Pakar Nilai ASN Mantan Napi Tidak Layak Jadi Pejabat Publik, Ini Akibatnya

JAKARTA – Pakar kebijakan publik dari Universitas Nasional (Unas) Hilmi Rahman Ibrahim, mengingatkan ketentuan dalam pengangkatan jabatan publik. Dia menegaskan aparatur sipil negara (ASN) mantan narapidana (napi) jangan dipilih menjadi pejabat publik.

Hilmi menuturkan kursi pejabat publik merupakan amanah yang mulia. Sehingga harus diisi oleh orang-orang yang amanah dan bermoral. Sementara itu ASN yang pernah menjalani hukuman pidana dan berkekuatan hukum tetap (inkrah), menurut dia secara moral dan kepatutan, tidak pantas menduduki jabatan tersebut.

’’Dari kacamata moral (ASN mantan napi, Red) tidak pantas menduduki jabatan struktural. Apalagi di tempat strategis,’’ katanya kepada wartawan Senin (10/1).

Jabatan strategi situ diantaranya adalah sekretaris daerah (sekda) dan kepada dinas, ataupun jabatan eselon 1, 2, dan seterusnya di lembaga atau instansi pemerintah pusat.

Beberapa entri →
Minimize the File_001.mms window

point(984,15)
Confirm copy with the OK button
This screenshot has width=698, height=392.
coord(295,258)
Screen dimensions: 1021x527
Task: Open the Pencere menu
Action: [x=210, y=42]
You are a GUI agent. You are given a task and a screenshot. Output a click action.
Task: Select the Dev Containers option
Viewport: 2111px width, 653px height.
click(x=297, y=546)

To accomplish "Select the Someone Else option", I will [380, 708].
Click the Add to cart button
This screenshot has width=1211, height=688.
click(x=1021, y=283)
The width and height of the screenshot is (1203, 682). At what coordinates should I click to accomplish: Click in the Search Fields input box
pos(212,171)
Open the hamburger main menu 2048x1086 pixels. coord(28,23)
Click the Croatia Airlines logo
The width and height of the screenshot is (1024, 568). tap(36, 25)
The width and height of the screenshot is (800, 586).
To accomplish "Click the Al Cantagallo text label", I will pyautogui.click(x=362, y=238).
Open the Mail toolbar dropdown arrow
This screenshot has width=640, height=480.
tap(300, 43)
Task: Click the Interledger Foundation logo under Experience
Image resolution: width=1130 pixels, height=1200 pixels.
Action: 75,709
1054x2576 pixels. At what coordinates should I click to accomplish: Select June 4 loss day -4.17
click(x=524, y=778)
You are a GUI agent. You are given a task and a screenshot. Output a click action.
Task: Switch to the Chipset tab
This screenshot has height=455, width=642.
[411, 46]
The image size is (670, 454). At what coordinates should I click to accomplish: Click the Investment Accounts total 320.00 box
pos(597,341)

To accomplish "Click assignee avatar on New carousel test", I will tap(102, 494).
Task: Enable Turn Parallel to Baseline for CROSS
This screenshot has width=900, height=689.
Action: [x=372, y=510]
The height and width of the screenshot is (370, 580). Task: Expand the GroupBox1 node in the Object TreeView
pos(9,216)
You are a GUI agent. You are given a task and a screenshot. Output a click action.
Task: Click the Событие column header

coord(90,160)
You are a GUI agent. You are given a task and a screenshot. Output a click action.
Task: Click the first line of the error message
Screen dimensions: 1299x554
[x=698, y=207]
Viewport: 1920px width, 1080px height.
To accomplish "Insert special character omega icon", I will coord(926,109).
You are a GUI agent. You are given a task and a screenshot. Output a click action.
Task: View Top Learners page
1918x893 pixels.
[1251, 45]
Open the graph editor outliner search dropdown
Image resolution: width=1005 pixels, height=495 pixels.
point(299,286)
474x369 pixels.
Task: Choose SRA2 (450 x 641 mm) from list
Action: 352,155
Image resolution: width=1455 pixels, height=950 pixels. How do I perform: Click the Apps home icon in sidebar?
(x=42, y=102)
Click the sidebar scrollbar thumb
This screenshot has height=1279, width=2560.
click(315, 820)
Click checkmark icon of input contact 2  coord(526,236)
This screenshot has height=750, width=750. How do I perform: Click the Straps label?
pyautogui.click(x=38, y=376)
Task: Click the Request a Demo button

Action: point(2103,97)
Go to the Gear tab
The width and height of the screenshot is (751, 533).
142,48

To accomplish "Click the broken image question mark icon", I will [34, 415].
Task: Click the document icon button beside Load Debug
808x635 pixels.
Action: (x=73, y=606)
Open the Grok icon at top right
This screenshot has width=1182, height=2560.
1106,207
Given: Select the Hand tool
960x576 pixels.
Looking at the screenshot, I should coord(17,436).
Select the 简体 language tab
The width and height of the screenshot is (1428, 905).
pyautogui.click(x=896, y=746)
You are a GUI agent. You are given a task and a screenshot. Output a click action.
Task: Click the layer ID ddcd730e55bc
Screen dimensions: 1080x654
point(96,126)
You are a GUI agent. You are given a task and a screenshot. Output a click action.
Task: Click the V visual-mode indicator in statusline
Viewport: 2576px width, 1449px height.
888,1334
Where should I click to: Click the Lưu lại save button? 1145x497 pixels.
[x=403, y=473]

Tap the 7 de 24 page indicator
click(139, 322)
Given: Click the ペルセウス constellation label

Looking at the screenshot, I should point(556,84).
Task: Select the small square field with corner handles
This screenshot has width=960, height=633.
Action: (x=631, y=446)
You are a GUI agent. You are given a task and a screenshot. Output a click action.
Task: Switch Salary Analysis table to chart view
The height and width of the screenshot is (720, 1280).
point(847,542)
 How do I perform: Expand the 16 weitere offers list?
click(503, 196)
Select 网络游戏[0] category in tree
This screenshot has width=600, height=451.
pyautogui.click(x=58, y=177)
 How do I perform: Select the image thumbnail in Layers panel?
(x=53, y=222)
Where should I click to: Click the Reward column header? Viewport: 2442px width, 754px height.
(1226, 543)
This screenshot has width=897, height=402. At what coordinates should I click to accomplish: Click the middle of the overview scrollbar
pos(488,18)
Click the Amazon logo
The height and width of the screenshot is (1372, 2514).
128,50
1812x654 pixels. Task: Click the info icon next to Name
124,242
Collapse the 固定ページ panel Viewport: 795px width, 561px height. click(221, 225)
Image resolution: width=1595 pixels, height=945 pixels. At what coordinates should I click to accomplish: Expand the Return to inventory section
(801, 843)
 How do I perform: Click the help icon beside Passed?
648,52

SOAL LATIHAN A → Tuliskan bagian entri yang dimulai dari baris berisi "How do I perform: Click the help" sampai akhir entri sebagai tabel Markdown dengan kolom Nomor dan Baris, tanpa baris kosong.
SOAL LATIHAN B → Bagaimana kelanjutan berita tentang ASN mantan narapidana sebagai pejabat publik ini setelah kalimat terakhirnya?

JAWABAN A →
| Nomor | Baris |
|---|---|
| 1 |  How do I perform: Click the help icon beside Passed? |
| 2 | 648,52 |

JAWABAN B →
Menurut Hilmi seseorang dengan status napi atau mantan napi, memang sudah menjalani masa hukumannya. Tetapi catatan hukuman tersebut telah menghambat karir kepegawaiannya sebagai ASN. Selain itu juga bisa menyulitkan ketika kelak dia mendapatkan kesempatan menduduki jabatan publik.

Hilmi yang juga Direktur Publik Trust Institute (PTI) itu memaparkan kembali pentingnya memilih sosok ASN yang bersih dan berintegritas, karena diduga masih ada ASN eks napi yang lolos jadi pejabat publik. Diantaranya di salah satu provinsi di wilayah pulau Kalimantan.

’’Jika hukuman yang telah memiliki kekuatan hukum tetap itu empat tahun atau lebih, maka ASN tersebut dicabut status kepegawaiannya,’’ katanya.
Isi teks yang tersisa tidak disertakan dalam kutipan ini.